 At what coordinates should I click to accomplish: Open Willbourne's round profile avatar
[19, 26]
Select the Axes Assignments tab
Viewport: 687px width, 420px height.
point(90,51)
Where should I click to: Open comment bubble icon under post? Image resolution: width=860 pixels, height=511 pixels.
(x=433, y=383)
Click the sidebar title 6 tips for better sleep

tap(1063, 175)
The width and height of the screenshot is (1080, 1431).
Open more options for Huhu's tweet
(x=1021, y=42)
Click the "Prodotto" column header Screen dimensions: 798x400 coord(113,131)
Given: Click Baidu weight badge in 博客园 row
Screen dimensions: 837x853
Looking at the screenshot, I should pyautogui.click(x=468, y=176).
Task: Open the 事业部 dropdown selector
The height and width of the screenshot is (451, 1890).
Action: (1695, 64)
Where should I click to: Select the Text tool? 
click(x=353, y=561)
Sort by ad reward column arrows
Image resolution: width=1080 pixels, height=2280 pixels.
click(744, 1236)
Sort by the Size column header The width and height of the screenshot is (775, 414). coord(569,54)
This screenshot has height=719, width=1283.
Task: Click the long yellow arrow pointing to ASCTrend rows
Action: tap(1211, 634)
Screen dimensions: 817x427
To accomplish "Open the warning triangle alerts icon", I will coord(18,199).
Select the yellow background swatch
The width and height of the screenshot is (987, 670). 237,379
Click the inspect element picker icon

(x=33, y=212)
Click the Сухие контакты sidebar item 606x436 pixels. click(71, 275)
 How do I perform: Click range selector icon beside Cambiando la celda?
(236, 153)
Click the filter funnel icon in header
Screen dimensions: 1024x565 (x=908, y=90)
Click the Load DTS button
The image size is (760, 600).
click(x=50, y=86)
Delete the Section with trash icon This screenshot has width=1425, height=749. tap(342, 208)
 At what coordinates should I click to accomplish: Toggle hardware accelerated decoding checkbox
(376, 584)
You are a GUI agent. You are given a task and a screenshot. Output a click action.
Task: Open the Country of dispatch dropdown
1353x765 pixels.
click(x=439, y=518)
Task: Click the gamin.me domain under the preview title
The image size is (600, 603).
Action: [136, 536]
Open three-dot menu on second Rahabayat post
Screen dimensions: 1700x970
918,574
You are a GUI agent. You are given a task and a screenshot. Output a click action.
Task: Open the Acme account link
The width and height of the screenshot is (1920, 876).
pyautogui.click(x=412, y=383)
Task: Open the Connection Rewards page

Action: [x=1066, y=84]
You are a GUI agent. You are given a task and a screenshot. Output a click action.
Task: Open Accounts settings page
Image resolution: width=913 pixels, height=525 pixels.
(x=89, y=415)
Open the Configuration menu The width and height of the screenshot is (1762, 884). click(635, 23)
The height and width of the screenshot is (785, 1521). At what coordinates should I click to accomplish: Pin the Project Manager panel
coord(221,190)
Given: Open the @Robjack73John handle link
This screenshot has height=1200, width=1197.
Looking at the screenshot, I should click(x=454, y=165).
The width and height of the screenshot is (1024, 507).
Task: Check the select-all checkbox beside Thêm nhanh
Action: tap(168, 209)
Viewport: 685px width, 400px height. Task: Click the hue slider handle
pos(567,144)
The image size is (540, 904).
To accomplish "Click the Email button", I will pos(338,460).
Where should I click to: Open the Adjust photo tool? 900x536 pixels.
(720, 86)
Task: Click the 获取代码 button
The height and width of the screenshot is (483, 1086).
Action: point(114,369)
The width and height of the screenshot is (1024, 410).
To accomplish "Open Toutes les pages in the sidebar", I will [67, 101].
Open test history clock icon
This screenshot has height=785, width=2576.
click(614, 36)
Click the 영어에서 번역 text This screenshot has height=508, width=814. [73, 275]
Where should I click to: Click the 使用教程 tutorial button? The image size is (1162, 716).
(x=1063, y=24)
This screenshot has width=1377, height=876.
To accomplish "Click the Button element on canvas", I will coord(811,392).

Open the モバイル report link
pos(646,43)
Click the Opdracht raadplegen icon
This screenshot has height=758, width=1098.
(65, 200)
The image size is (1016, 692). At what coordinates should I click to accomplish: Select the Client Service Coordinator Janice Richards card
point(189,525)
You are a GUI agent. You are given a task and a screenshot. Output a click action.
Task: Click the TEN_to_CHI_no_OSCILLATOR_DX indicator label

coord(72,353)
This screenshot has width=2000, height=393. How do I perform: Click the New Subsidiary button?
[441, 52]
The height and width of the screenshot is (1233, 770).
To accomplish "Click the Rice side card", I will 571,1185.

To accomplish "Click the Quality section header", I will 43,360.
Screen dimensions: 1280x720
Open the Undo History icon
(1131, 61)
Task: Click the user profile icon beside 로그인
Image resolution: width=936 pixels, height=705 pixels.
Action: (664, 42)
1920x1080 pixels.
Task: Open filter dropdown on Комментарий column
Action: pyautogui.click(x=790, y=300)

== Exercise aim ==
Your answer should be the full listing, copied exactly.

== Answer area ==
 At what coordinates should I click to accomplish: Open Willbourne's round profile avatar
[19, 26]
Select the Axes Assignments tab
Viewport: 687px width, 420px height.
point(90,51)
Where should I click to: Open comment bubble icon under post? Image resolution: width=860 pixels, height=511 pixels.
(x=433, y=383)
Click the sidebar title 6 tips for better sleep

tap(1063, 175)
The width and height of the screenshot is (1080, 1431).
Open more options for Huhu's tweet
(x=1021, y=42)
Click the "Prodotto" column header Screen dimensions: 798x400 coord(113,131)
Given: Click Baidu weight badge in 博客园 row
Screen dimensions: 837x853
Looking at the screenshot, I should pyautogui.click(x=468, y=176).
Task: Open the 事业部 dropdown selector
The height and width of the screenshot is (451, 1890).
Action: (1695, 64)
Where should I click to: Select the Text tool? 
click(x=353, y=561)
Sort by ad reward column arrows
Image resolution: width=1080 pixels, height=2280 pixels.
click(744, 1236)
Sort by the Size column header The width and height of the screenshot is (775, 414). coord(569,54)
This screenshot has height=719, width=1283.
Task: Click the long yellow arrow pointing to ASCTrend rows
Action: tap(1211, 634)
Screen dimensions: 817x427
To accomplish "Open the warning triangle alerts icon", I will coord(18,199).
Select the yellow background swatch
The width and height of the screenshot is (987, 670). 237,379
Click the inspect element picker icon

(x=33, y=212)
Click the Сухие контакты sidebar item 606x436 pixels. click(71, 275)
 How do I perform: Click range selector icon beside Cambiando la celda?
(236, 153)
Click the filter funnel icon in header
Screen dimensions: 1024x565 (x=908, y=90)
Click the Load DTS button
The image size is (760, 600).
click(x=50, y=86)
Delete the Section with trash icon This screenshot has width=1425, height=749. tap(342, 208)
 At what coordinates should I click to accomplish: Toggle hardware accelerated decoding checkbox
(376, 584)
You are a GUI agent. You are given a task and a screenshot. Output a click action.
Task: Open the Country of dispatch dropdown
1353x765 pixels.
click(x=439, y=518)
Task: Click the gamin.me domain under the preview title
The image size is (600, 603).
Action: [136, 536]
Open three-dot menu on second Rahabayat post
Screen dimensions: 1700x970
918,574
You are a GUI agent. You are given a task and a screenshot. Output a click action.
Task: Open the Acme account link
The width and height of the screenshot is (1920, 876).
pyautogui.click(x=412, y=383)
Task: Open the Connection Rewards page

Action: [x=1066, y=84]
You are a GUI agent. You are given a task and a screenshot. Output a click action.
Task: Open Accounts settings page
Image resolution: width=913 pixels, height=525 pixels.
(x=89, y=415)
Open the Configuration menu The width and height of the screenshot is (1762, 884). click(635, 23)
The height and width of the screenshot is (785, 1521). At what coordinates should I click to accomplish: Pin the Project Manager panel
coord(221,190)
Given: Open the @Robjack73John handle link
This screenshot has height=1200, width=1197.
Looking at the screenshot, I should click(x=454, y=165).
The width and height of the screenshot is (1024, 507).
Task: Check the select-all checkbox beside Thêm nhanh
Action: tap(168, 209)
Viewport: 685px width, 400px height. Task: Click the hue slider handle
pos(567,144)
The image size is (540, 904).
To accomplish "Click the Email button", I will pos(338,460).
Where should I click to: Open the Adjust photo tool? 900x536 pixels.
(720, 86)
Task: Click the 获取代码 button
The height and width of the screenshot is (483, 1086).
Action: point(114,369)
The width and height of the screenshot is (1024, 410).
To accomplish "Open Toutes les pages in the sidebar", I will [67, 101].
Open test history clock icon
This screenshot has height=785, width=2576.
click(614, 36)
Click the 영어에서 번역 text This screenshot has height=508, width=814. [73, 275]
Where should I click to: Click the 使用教程 tutorial button? The image size is (1162, 716).
(x=1063, y=24)
This screenshot has width=1377, height=876.
To accomplish "Click the Button element on canvas", I will coord(811,392).

Open the モバイル report link
pos(646,43)
Click the Opdracht raadplegen icon
This screenshot has height=758, width=1098.
(65, 200)
The image size is (1016, 692). At what coordinates should I click to accomplish: Select the Client Service Coordinator Janice Richards card
point(189,525)
You are a GUI agent. You are given a task and a screenshot. Output a click action.
Task: Click the TEN_to_CHI_no_OSCILLATOR_DX indicator label

coord(72,353)
This screenshot has width=2000, height=393. How do I perform: Click the New Subsidiary button?
[441, 52]
The height and width of the screenshot is (1233, 770).
To accomplish "Click the Rice side card", I will 571,1185.

To accomplish "Click the Quality section header", I will 43,360.
Screen dimensions: 1280x720
Open the Undo History icon
(1131, 61)
Task: Click the user profile icon beside 로그인
Image resolution: width=936 pixels, height=705 pixels.
Action: (664, 42)
1920x1080 pixels.
Task: Open filter dropdown on Комментарий column
Action: pyautogui.click(x=790, y=300)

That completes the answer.